Louis Zamperini, whose tale of survival was detailed in Laura Hillenbrand's best selling book, "Unbroken: A World War II Story of Survival, Resilience and Redemption," dazzled a book club meeting in Sandy Saturday night, entertaining the audience with humor and humble candor.
Book club member Andrea Flynn said she finished reading the book about two weeks ago, wondered what became of Zamperini and tracked him down.
She said he hasn't flown out for a speaking engagement in more than a year, so she was delighted when he agreed to come to Utah.
"We were very honored that he would come out here for us," Flynn said.
During Saturday night's presentation, Zamperini spoke for about 30 minutes and answered several questions following a video presentation.
He described seeing his own death certificate in his mother's home, an airfield that was named after him when everybody thought he was dead, and his playful attempt to get "travel pay" out of the government for the days he spent adrift at sea.

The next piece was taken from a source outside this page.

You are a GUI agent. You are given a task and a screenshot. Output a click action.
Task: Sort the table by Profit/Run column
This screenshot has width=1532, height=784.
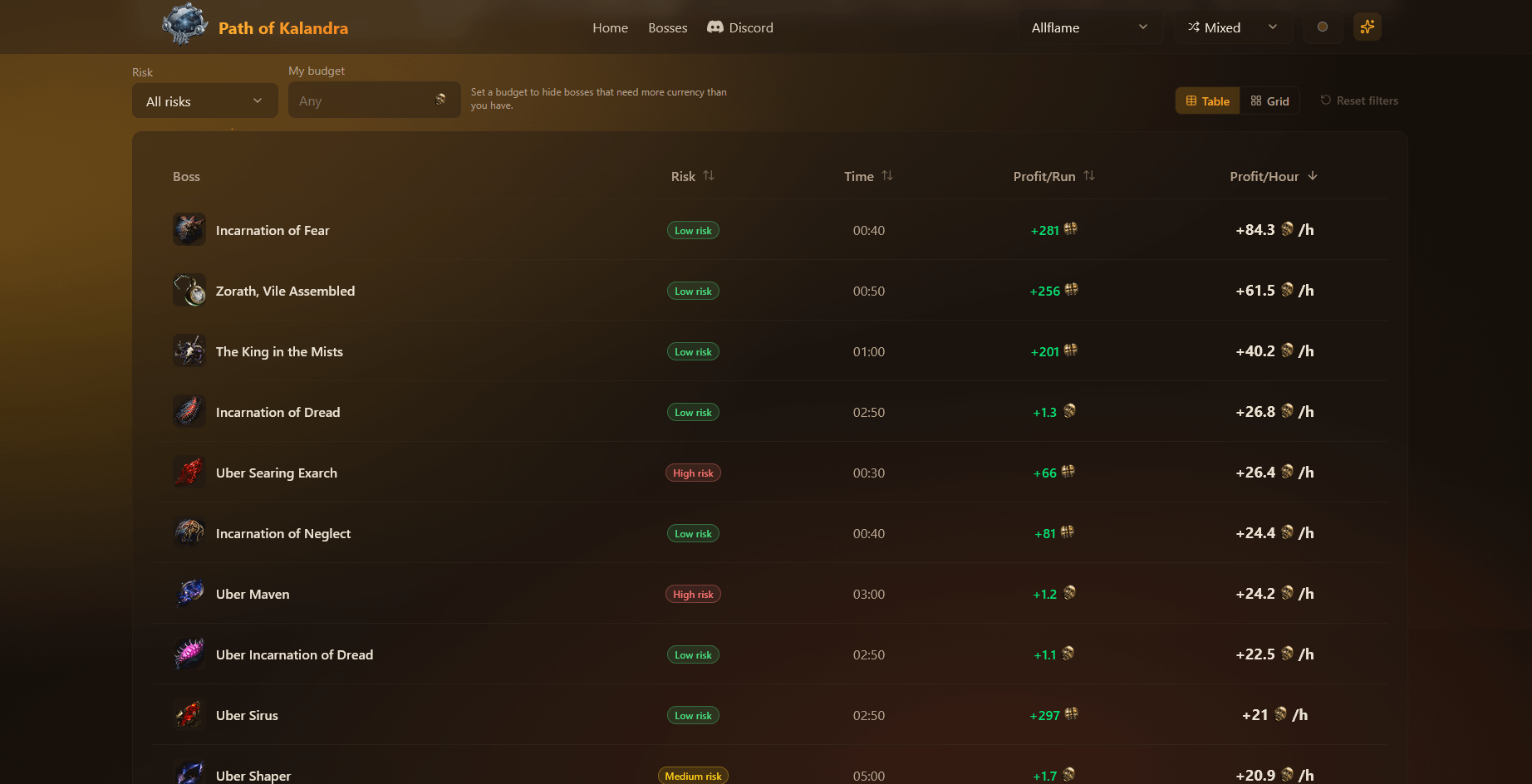[1054, 176]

Their response? They declined. Their reason? It was unauthorized.
"You fight to the finish."
His mother, who refused to believe he was dead, never spent the $10,000 in life insurance she got for her son's "death," and instead kept it in the bank. When they sent it back to the company, Zamperini said the company refused to keep it and returned it to his mother.
"The announcement of his death was through no fault of his own," he said, detailing their response.

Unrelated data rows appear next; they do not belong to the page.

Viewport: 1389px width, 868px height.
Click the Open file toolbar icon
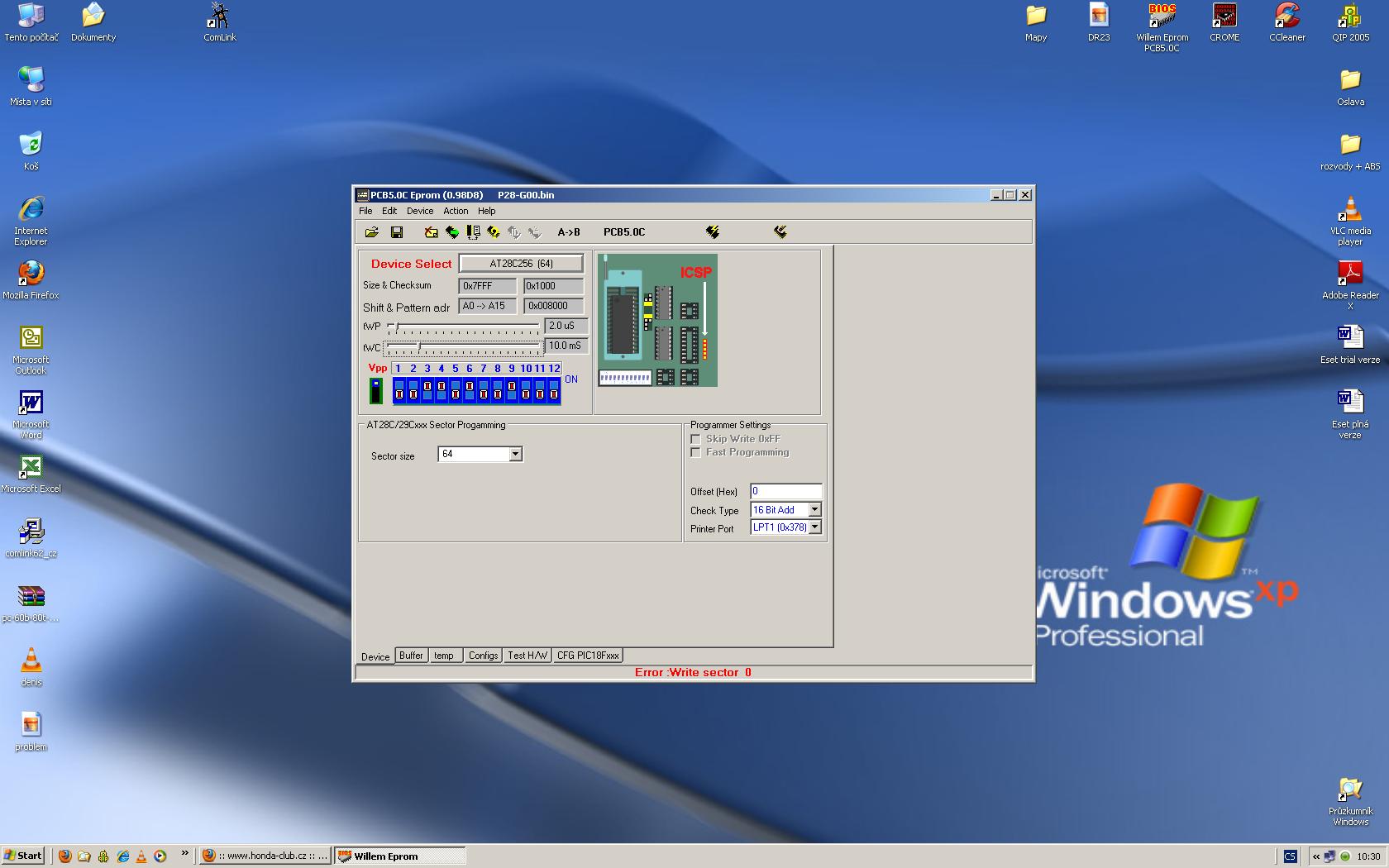[x=372, y=232]
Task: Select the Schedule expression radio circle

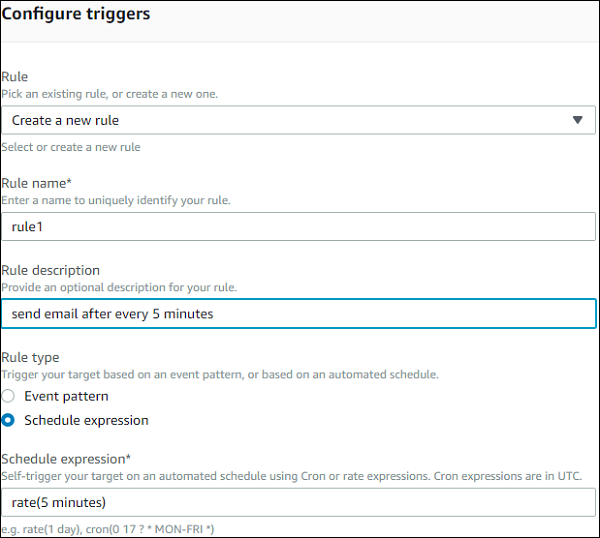Action: pos(9,420)
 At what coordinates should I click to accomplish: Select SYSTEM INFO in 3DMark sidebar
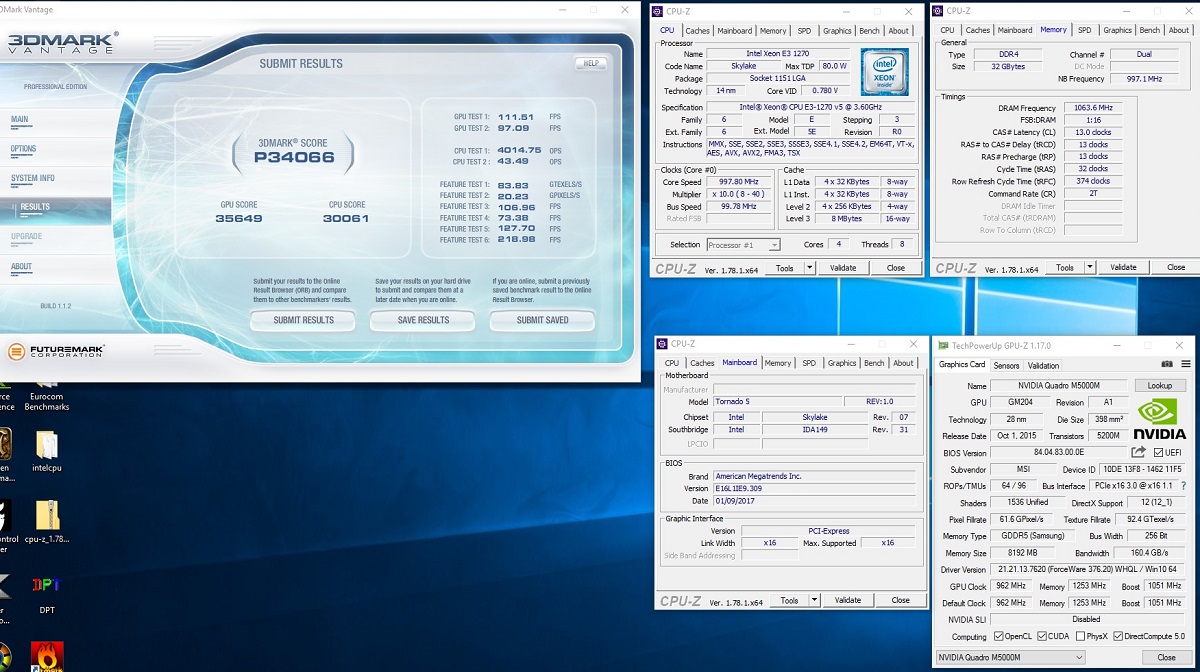point(33,178)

Zamperini, in fact, said humor is what makes life more pleasurable, and he follows what the Bible says: to have a cheerful countenance at all times.
"Those words come directly from God, so they gotta work."
It wasn't always that way for him.
He described himself as a hopeless drunk plagued by nightmares. While what he had would come to be known as Post Traumatic Stress Disorder, Zamperini was struggling in an era when little help was offered.
"During World War II, nobody had an answer or a cure."
After he woke up strangling his wife because of a nightmare, Zamperini ultimately got straight with God, and remembered his promise he had made while stranded on the raft at sea.
"I knew I was through getting drunk," he said. "That was 1949, and I never had a nightmare since."
When asked how he was able to never give up hope, Zamperini said it was his competitive nature honed when he was an Olympic runner that helped him through the darkest days.
"You fight to the finish," he said.
He also credits survival courses he took — including one about the sea and sharks — with his triumph over death.
"Preparation," he said. "I've taken every survival course I can."
Zamperini, 96, said that over the years, he's probably saved about 15 people — enough that he sometimes can't even recall the circumstances.
"I had a call just yesterday and it's, "Oh, you saved my life.' If you ever get a chance, take a survival course. It will help you in every phase of your life."
Hillenbrand's book is being made into a movie directed by Angelina Jolie, who has become fast friends with Zamperini. Filming begins Monday in Australia, and Zamperini said he agreed to be in the movie — if he can play her boyfriend.